De hecho, el anhelo por un liderazgo fuerte puede ilustrarse con el típico caudillismo militar del siglo XIX y principios del XX, pletórico de cuartelazos, pronunciamientos y golpes como prácticas recurrentes. Con el tiempo, el caudillo militar fue desplazado por otra figura, el líder populista durante la primera ola populista, que a menudo compartía un origen castrense (Lázaro Cárdenas y Juan Domingo Perón) y cuya época dorada fueron los treinta o cuarenta del siglo XX. Hoy en varios países coexisten diversas cepas populistas, a menudo respaldadas por las FFAA y de seguridad.
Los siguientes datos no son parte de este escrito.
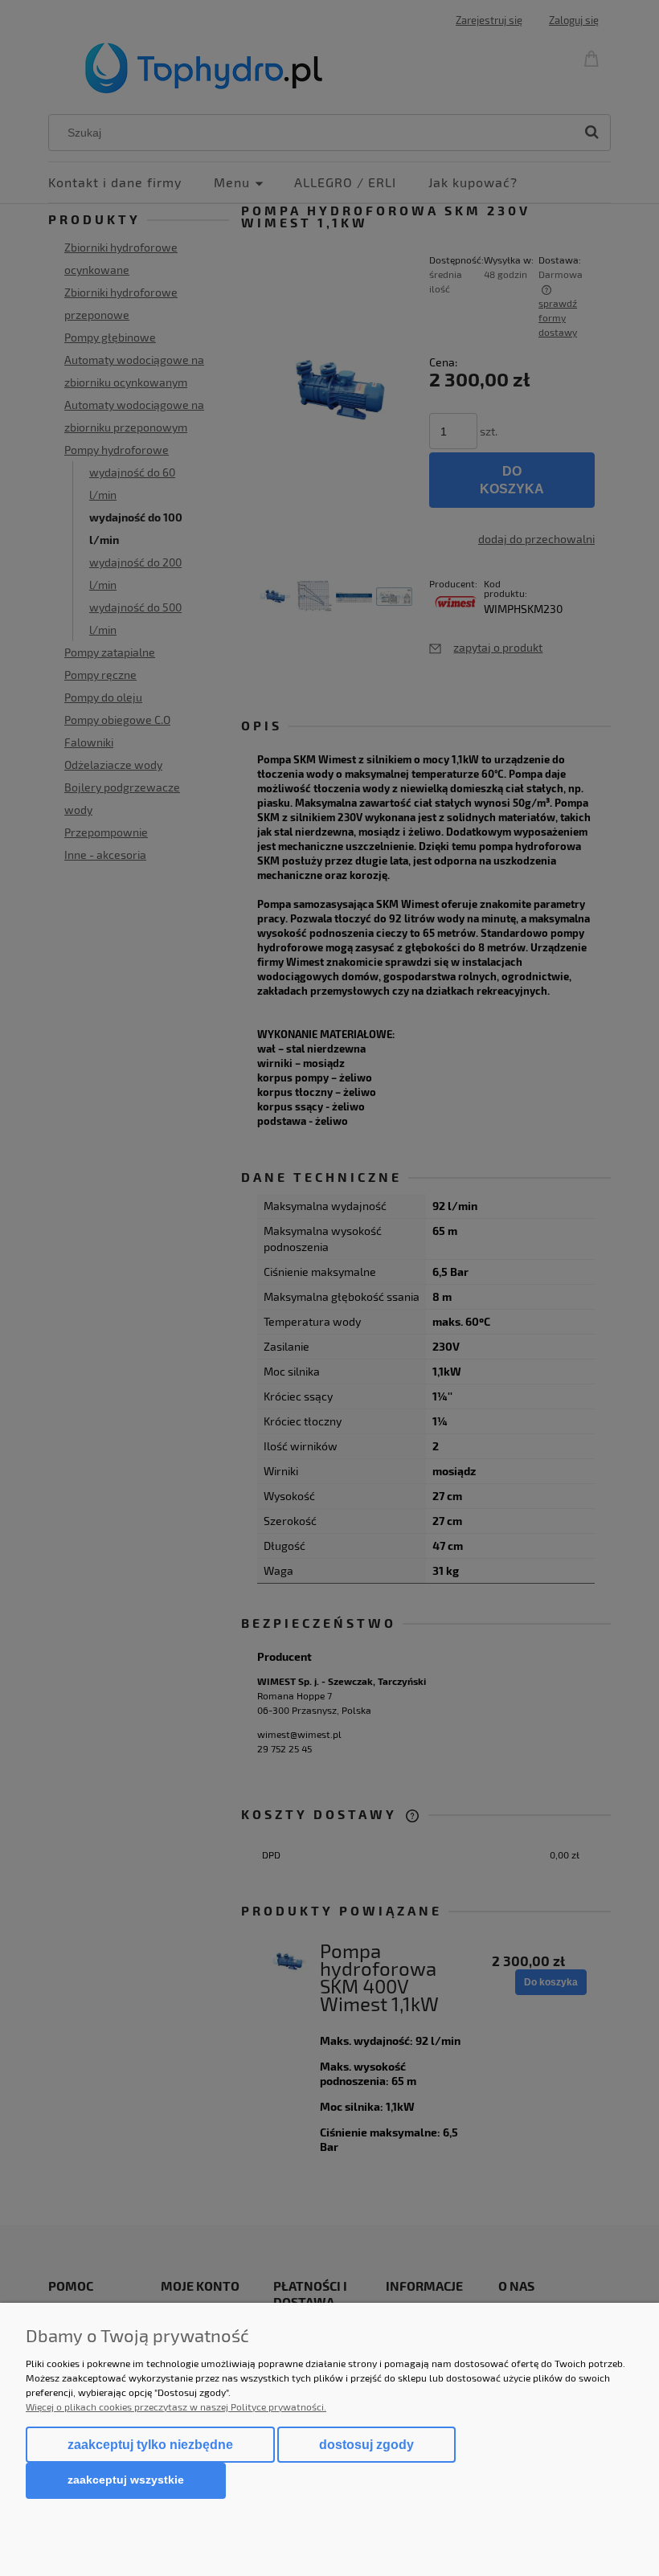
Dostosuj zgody (366, 2444)
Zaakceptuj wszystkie (126, 2480)
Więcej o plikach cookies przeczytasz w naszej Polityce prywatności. (176, 2406)
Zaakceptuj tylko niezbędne (150, 2444)
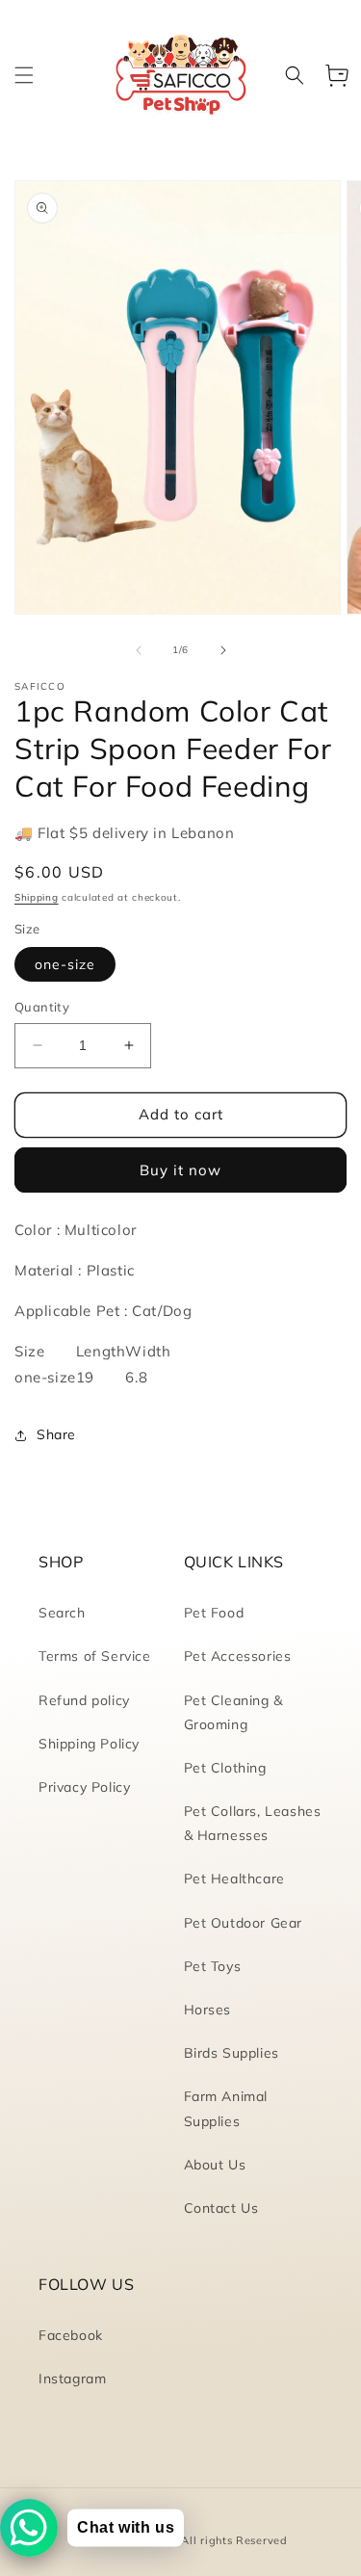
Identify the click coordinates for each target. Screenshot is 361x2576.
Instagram (72, 2378)
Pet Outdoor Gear (243, 1923)
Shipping (36, 897)
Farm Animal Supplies (226, 2108)
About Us (215, 2164)
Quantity (41, 1006)
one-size (65, 964)
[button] (24, 75)
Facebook (71, 2335)
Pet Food (214, 1612)
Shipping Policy (89, 1743)
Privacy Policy (84, 1787)
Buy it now (180, 1170)
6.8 (136, 1377)
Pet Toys (213, 1966)
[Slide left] (138, 650)
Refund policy (84, 1700)
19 (85, 1377)
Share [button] (56, 1434)
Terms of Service (95, 1656)
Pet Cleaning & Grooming (233, 1712)
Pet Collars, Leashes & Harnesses (253, 1823)
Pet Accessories (238, 1656)
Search (62, 1612)
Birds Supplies (231, 2053)
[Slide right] (223, 650)
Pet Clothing (225, 1767)
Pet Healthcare (234, 1878)
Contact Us (221, 2208)
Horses (208, 2009)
Así, los militares ofrecen apoyo institucional, sirven de garante de seguridad (El Salvador) o llegan a ser parte vertebradora del gobierno (Venezuela o el Brasil de Bolsonaro), otra corriente profunda expresada en la nueva militarización de la política latinoamericana, que se traduce en la normalización del uso de militares para el desarrollo de tareas distintas a sus roles tradicionales, sin la mediación de un proceso planificado de modernización. Acaece entonces la securitización de las agendas y militarización de prácticas, a menudo bajo el concepto de “polivalencia” que permite pivotar entre capacidades militares y no militares como la lucha contra desastres naturales, narcotráfico, entre otros. El desmantelamiento del Estado en varios países, más una desfalleciente Administración Pública, con escasa dotación presupuestaria o sin incentivos al mérito civil, facilitaron una militarización comprendida como modernización low cost invocada ante urgencias y como garantía de eficacia ante los gobernados y popularidad del gobernante. Así la tradición castrense no concluyó con el retorno del régimen civil, sino que discurre por otros canales.
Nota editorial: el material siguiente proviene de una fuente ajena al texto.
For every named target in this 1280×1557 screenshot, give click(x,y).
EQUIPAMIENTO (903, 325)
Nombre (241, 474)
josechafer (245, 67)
Por último, se constata la “fatiga democrática” de una América Latina menos comprometida con valores liberales, con pronóstico poco promisorio para las políticas públicas que pretendieron dotar de seguridad, derechos y más libertades a su población. En consecuencia, el binomio democracia y liberalismo, que para Macpherson correspondía a una articulación contingente no siempre inervada -lo que implica la posibilidad de democracias mayoritarias o iliberales-, lejos de responder a la tesis de Huntington de “tercera ola” de transición democratizadora para la subregión, permite en la actualidad la impugnación de la democracia liberal desde otros registros y adjetivos. Lo anterior explica la deriva hacia fórmulas híbridas, cuando no simplemente autocráticas. Aparecen las “democracias delegativas” y los autoritarismos competitivos, cada vez más abundantes en la región.
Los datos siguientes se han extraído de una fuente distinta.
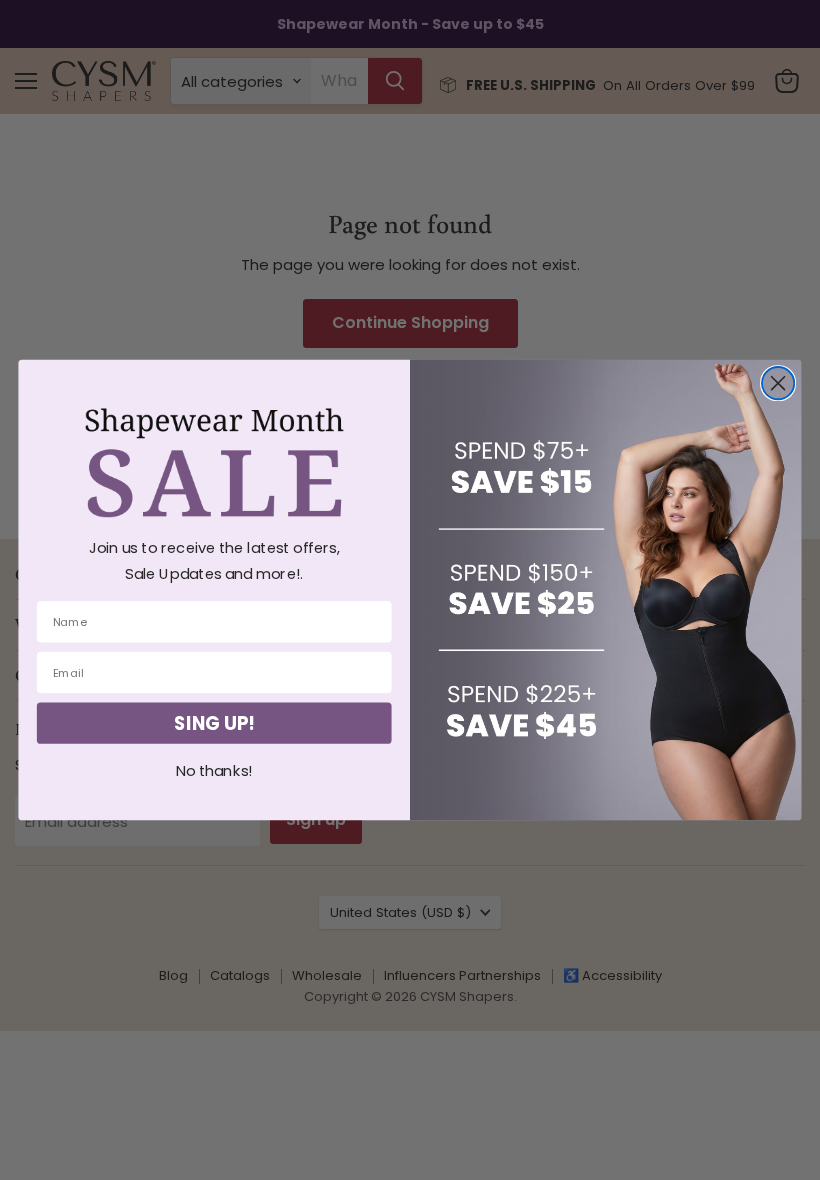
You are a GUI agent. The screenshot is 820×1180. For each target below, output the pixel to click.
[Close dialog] (778, 383)
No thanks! (214, 771)
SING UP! (214, 723)
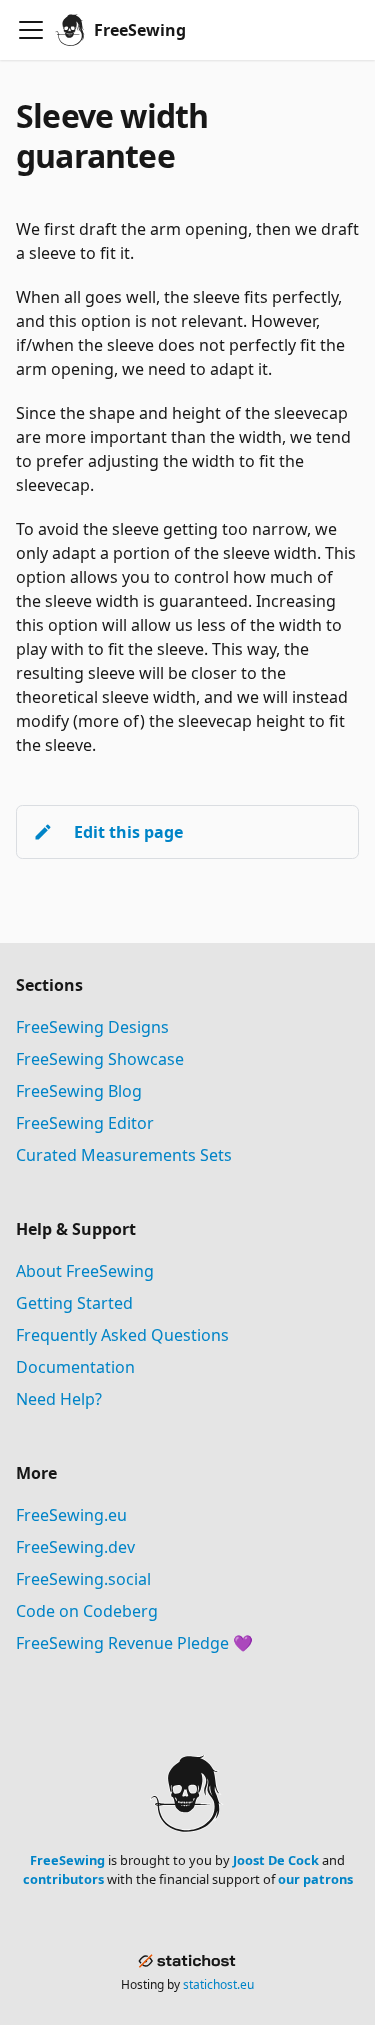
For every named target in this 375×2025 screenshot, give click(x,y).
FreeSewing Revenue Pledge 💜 (134, 1643)
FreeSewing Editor (85, 1123)
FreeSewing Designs (92, 1027)
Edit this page (128, 832)
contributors (63, 1879)
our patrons (315, 1879)
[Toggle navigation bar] (31, 30)
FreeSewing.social (83, 1579)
La hibridación de los regímenes políticos latinoamericanos y caribeños, que combinan democracia con rasgos autoritarios, fue respaldada en 2022 por reputados índices como el confeccionado por la unidad de inteligencia The Economist: de 24 estados incluidos, se reconocieron 8 regímenes híbridos, 4 autocracias, 9 democracias imperfectas y sólo 2 plenas. Para estas experiencias comparece la Paradoja de Teseo, que inquiere si cuando a un objeto se le reemplazan todas sus partes, sigue acaso siendo el mismo. Si dicho elemento correspondiese a una democracia la pregunta sería ¿hasta cuándo soporta alteraciones para seguir siendo tal? Sin duda desafíos para una democracia latinoamericana que apunta a corrientes profundas más que olas momentáneas.

  • El contenido vertido en esta columna de opinión es de exclusiva responsabilidad de su autor, y no refleja necesariamente la línea editorial ni postura de El Mostrador.